Steps
The weekly feature request digest workflow aggregates customer requests from across your tools—support tickets, Slack discussions, sales calls, and product conversations—and delivers a prioritized report showing which features customers want most. It calculates request frequency, identifies which customer segments are asking, and estimates revenue impact so you know what to build next based on actual demand, not gut feeling.
Product managers drown in feature requests scattered across Intercom, Slack, Linear, and sales calls. By the time they manually track down what customers are asking for, consolidate the duplicates, and figure out which segments care most, weeks have passed and the loudest voice won already—not necessarily the most important one. Meanwhile, requests from high-value customers get lost in the noise because nobody connected the dots.
This workflow stops the guessing. It catches every request automatically, identifies patterns across all your channels, and prioritizes based on frequency and customer value—so you build what actually moves the needle instead of what someone mentioned in Slack yesterday.
Super searches across all your tools for feature requests and feedback—pulling from support tickets, Slack discussions, sales calls, and team conversations. It searches your project management tool for existing feature issues and related product discussions to see what's already being tracked.
For each feature request theme it identifies, it calculates how often it's been requested and assesses potential customer impact. Then it searches your CRM to find revenue data and customer segment information for the people making these requests—so you know if it's three enterprise customers worth $500K or fifty free trial users. Finally, it generates a prioritized weekly digest ranking features by frequency and impact, showing which customer segments want each feature, revenue opportunities, existing workarounds, and strategic recommendations.

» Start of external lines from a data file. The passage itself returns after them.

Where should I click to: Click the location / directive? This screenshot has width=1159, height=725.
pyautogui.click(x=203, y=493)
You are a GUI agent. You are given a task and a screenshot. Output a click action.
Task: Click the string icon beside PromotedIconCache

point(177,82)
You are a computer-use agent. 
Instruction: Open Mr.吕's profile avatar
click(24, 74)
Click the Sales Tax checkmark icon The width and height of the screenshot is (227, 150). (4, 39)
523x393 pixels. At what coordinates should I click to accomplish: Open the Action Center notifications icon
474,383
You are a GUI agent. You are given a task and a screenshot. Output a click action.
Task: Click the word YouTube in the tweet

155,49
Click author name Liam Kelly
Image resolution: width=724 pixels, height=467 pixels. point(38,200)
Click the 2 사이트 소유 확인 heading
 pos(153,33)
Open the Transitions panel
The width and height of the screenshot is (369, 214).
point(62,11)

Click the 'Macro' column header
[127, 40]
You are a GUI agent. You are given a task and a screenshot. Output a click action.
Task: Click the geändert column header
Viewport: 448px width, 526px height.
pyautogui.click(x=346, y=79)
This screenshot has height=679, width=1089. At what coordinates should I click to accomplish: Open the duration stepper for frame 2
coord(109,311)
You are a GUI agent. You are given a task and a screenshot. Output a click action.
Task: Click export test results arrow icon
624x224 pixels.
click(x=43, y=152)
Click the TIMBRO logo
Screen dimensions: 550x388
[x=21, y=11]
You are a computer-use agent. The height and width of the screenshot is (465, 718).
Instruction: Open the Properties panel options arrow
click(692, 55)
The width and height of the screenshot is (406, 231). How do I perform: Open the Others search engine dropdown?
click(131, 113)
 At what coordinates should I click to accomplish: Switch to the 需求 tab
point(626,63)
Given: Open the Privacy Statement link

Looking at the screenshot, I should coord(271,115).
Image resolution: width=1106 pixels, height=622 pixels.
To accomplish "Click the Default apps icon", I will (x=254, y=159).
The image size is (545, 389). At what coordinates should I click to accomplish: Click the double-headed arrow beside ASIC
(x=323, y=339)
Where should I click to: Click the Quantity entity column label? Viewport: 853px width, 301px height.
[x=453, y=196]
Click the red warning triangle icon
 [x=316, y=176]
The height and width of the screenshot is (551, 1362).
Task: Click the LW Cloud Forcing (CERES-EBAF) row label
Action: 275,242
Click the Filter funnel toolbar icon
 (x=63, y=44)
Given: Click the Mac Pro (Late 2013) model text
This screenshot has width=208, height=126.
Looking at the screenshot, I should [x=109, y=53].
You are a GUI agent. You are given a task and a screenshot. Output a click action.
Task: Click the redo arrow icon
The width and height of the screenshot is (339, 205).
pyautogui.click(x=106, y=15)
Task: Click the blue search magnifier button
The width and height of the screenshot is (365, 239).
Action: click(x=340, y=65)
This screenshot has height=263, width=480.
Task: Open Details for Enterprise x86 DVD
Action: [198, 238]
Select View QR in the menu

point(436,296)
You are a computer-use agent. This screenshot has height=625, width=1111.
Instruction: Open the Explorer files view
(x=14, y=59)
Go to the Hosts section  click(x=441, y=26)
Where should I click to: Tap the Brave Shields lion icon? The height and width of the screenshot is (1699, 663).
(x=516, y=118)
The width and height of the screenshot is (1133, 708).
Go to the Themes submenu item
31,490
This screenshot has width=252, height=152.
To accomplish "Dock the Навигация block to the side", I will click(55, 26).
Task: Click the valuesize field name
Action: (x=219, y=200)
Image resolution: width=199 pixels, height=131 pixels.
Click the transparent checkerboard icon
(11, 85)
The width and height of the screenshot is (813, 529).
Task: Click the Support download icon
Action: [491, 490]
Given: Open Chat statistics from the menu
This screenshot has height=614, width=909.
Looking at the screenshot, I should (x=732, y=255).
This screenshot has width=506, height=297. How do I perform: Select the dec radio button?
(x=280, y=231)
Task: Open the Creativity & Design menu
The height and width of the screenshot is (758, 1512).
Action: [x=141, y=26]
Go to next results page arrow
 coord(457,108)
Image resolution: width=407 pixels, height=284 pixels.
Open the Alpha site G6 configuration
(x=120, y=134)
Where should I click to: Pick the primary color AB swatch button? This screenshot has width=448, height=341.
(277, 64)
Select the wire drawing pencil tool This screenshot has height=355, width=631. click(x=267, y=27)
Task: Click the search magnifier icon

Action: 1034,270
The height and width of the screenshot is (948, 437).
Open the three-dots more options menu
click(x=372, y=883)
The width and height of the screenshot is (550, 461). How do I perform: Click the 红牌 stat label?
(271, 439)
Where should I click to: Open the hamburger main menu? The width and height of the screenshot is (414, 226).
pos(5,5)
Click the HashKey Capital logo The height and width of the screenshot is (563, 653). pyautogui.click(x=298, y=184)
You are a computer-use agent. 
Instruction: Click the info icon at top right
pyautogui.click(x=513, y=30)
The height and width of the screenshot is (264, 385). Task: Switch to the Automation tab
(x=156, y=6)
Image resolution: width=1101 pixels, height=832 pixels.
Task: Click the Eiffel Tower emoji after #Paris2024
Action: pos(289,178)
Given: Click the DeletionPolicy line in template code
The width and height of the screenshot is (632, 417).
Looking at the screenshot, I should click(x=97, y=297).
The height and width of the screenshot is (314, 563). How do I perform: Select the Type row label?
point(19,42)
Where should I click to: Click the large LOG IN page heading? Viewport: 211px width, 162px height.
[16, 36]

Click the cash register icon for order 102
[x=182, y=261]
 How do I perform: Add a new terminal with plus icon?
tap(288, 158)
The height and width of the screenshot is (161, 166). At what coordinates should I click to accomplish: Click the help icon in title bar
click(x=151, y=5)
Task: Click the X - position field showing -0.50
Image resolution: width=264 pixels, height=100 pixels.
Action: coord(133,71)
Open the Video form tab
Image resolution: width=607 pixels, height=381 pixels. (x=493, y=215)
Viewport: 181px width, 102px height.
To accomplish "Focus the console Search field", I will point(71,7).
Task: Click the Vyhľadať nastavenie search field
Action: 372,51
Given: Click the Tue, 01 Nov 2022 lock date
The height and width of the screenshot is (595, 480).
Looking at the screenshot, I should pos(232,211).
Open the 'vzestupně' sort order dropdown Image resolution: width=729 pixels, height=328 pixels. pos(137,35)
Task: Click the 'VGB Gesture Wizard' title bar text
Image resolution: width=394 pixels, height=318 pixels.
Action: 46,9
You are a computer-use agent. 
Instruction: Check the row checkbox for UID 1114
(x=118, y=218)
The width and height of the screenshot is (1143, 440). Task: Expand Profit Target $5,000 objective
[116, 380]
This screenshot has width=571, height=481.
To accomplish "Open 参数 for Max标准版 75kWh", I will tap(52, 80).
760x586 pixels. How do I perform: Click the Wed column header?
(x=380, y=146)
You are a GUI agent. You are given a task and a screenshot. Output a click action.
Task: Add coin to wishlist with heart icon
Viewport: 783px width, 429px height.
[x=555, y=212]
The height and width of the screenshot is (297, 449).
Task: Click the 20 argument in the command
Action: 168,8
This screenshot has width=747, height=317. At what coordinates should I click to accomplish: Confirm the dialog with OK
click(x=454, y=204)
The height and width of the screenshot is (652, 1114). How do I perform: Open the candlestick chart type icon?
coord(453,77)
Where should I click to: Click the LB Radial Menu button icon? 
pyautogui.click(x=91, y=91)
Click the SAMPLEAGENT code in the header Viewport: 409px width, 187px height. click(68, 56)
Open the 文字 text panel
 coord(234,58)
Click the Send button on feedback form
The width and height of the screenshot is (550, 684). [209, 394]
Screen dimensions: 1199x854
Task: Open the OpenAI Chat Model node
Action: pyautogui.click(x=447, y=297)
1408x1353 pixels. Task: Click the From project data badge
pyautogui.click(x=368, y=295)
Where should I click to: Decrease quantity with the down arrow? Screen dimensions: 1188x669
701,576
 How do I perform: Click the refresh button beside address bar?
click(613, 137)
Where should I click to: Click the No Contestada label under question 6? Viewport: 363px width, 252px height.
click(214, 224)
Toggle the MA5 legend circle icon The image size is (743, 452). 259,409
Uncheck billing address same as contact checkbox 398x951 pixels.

Set it up to run weekly and deliver the digest every Monday morning. Review the prioritized list with your team, discuss which features align with your strategy, and make informed decisions about your roadmap. Share it with leadership to show what customers are asking for and why you're prioritizing certain features.
Adjust the frequency based on your volume—weekly for active products, bi-weekly for smaller teams. Stop making roadmap decisions based on whoever yelled loudest in Slack—build what your customers actually need, backed by data on who's asking and why it matters.